A 1930's house is pretty sure to have been rewired by now, most likely with square-pin sockets and PVC cable. If it was done prior to 1970-ish, the lighting circuits may have no earth connection, so for safety you must only use plastic (not metal) switches and light fittings. Earthing, main bonds and supplementary bonding are probably poor and should be upgraded (fairly simple).
The main problem I anticipate is that you will have too few socket outlets, and may be tempted to use adaptors and extensions. Trailing multi-way sockets are quite good in, say a bedroom or round the TV, where the load is very low. You should not use adaptors or extensions for a washer, drier or dishwasher. If you have an immersion heater the switch is likely to be brittle, so are old light fittings as old filament (incandescent) bulbs used to get very hot. Again they are cheap and easy to change.
Any electrician must (should) be a member of a self-certification scheme (and not be just a "Domestic Installer" which is the lowest grade of qualification). Look on one of the Competent Person websites, which maintain a register of qualified people, searchable by postcode.

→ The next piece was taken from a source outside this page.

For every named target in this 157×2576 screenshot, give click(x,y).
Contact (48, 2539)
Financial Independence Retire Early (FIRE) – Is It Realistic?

NICEIC is one example.
Beware of people who offer free surveys. Obviously they have to make a profit and recover the cost of all their free surveys by charging well for any work they find necessary.
An experienced electrician will often know within two minutes of walking through the door if you need a full rewire. But unless it is that bad, it should take about half a day to test and inspect. You want a written report of findings and recommendations. You should expect to pay the correct rate. You can ask for the cost to be allowed against the cost of remedial work that is done shortly afterwards by the same person (ask in advance).
If you have a new consumer unit, all the circuits connected to it will have to be brought up to standard. This may be expensive. I would suggest having a new CU, with RCDs or preferably RCBOs, which is big enough for the whole house, but only connect to it new work, such as a new kitchen circuit, or a new electric shower, or new outdoor lights. That way it is possible to upgrade the installation piecemeal. A recent change requires all new consumer units to be non-combustible (e.g. metal). If anyone offers to sell you a plastic one, show him the door, but you can carry on using an existing one.